A Ilha do Caju, em Araioses (MA), sempre foi território de pesca e coleta de mariscos para cerca de duas mil famílias. Mas, nos últimos anos, esse modo de vida vem sendo ameaçado. Pescadores denunciam que estão sendo impedidos por seguranças armados de acessar praias, mangues e igarapés, áreas públicas que por lei deveriam continuar de uso coletivo.
O impasse começou após a União conceder um contrato de aforamento à empresa Ilha do Caju LTDA, ligada ao sueco Jimmy Furland e à ex-modelo Natália Furland. O documento dava direito de uso a apenas 252 hectares da ilha, que tem quase 9 mil. No entanto, a comunidade acusa a empresa de se apropriar indevidamente de mais de 8.500 hectares, alegando motivos ambientais para barrar pescadores e catadores.

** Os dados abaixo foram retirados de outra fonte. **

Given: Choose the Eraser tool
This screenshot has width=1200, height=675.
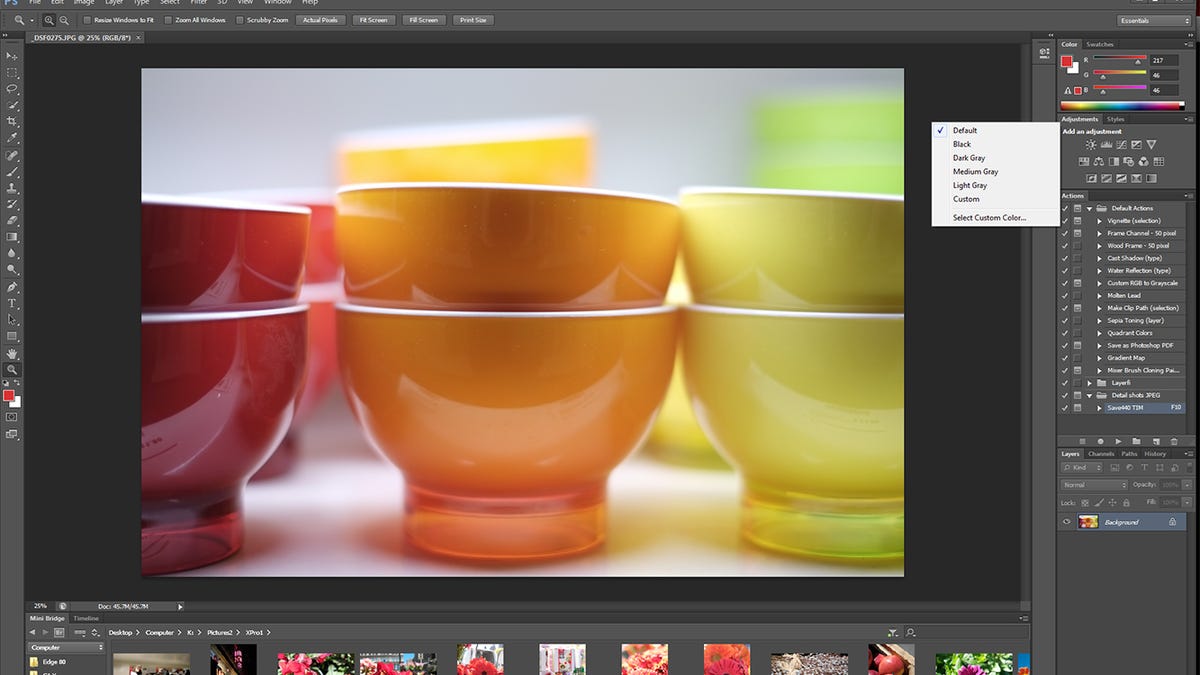Looking at the screenshot, I should 12,220.
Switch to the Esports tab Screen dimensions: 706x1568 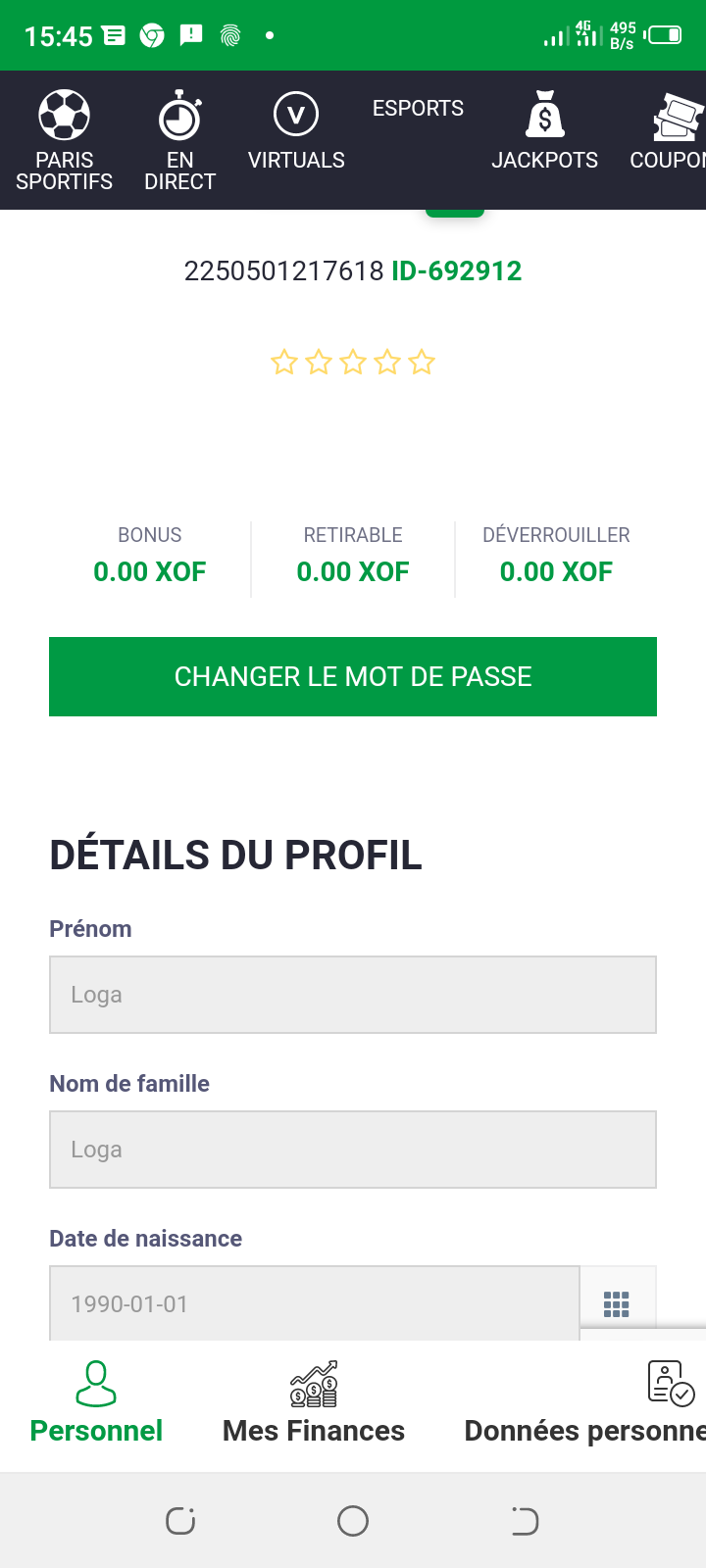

No local, o casal pretende erguer uma pousada de luxo e implantar o projeto Blue Carbon, em parceria com a transnacional Ambipar. A iniciativa é apresentada como de preservação e captura de carbono, mas, para os moradores, pode ser apenas um álibi para transformar um território coletivo em uma “ilha privada” voltada ao turismo de alto padrão.
A Defensoria Pública da União e a Superintendência do Patrimônio da União no Maranhão já reforçaram que praias, mangues e igarapés são bens de uso comum. “Qualquer tipo de proibição é ilegal e se baseia numa falsa ideia de que a ilha é propriedade privada”, afirmou o defensor público federal Yuri Costa. Enquanto isso, famílias continuam impedidas de exercer atividades que garantem sua sobrevivência há gerações.